● **Problem requirements**: Among the records that follow, set down only the lines from the one containing "The width and height of the screenshot is (1456, 819)." to the one containing "Task: Select the Woody accord bar", both included, exactly.

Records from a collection
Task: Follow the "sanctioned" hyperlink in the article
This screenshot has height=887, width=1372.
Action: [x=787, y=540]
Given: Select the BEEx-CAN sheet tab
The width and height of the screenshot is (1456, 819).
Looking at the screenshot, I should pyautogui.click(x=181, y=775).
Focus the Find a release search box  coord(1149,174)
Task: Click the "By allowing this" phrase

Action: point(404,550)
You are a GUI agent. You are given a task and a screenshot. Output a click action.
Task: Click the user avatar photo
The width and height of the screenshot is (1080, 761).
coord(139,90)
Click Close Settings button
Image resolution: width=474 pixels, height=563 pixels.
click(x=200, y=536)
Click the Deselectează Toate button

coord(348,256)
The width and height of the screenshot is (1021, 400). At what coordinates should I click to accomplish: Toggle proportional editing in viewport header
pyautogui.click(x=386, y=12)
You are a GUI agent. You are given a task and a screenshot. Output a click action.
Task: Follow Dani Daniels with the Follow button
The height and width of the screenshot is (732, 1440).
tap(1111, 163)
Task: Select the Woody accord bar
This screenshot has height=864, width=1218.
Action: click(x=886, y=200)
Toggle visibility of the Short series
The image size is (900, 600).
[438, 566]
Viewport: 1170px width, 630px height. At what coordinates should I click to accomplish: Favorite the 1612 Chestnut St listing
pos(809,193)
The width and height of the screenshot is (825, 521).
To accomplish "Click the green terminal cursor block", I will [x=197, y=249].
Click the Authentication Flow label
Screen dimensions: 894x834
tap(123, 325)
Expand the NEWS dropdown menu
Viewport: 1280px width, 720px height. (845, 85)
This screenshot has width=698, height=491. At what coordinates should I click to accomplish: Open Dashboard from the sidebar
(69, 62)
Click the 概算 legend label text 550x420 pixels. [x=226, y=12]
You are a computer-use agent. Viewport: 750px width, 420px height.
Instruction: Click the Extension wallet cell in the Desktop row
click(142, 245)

● **Result for this task**:
The width and height of the screenshot is (1456, 819).
Looking at the screenshot, I should pyautogui.click(x=181, y=775).
Focus the Find a release search box  coord(1149,174)
Task: Click the "By allowing this" phrase

Action: point(404,550)
You are a GUI agent. You are given a task and a screenshot. Output a click action.
Task: Click the user avatar photo
The width and height of the screenshot is (1080, 761).
coord(139,90)
Click Close Settings button
Image resolution: width=474 pixels, height=563 pixels.
click(x=200, y=536)
Click the Deselectează Toate button

coord(348,256)
The width and height of the screenshot is (1021, 400). At what coordinates should I click to accomplish: Toggle proportional editing in viewport header
pyautogui.click(x=386, y=12)
You are a GUI agent. You are given a task and a screenshot. Output a click action.
Task: Follow Dani Daniels with the Follow button
The height and width of the screenshot is (732, 1440).
tap(1111, 163)
Task: Select the Woody accord bar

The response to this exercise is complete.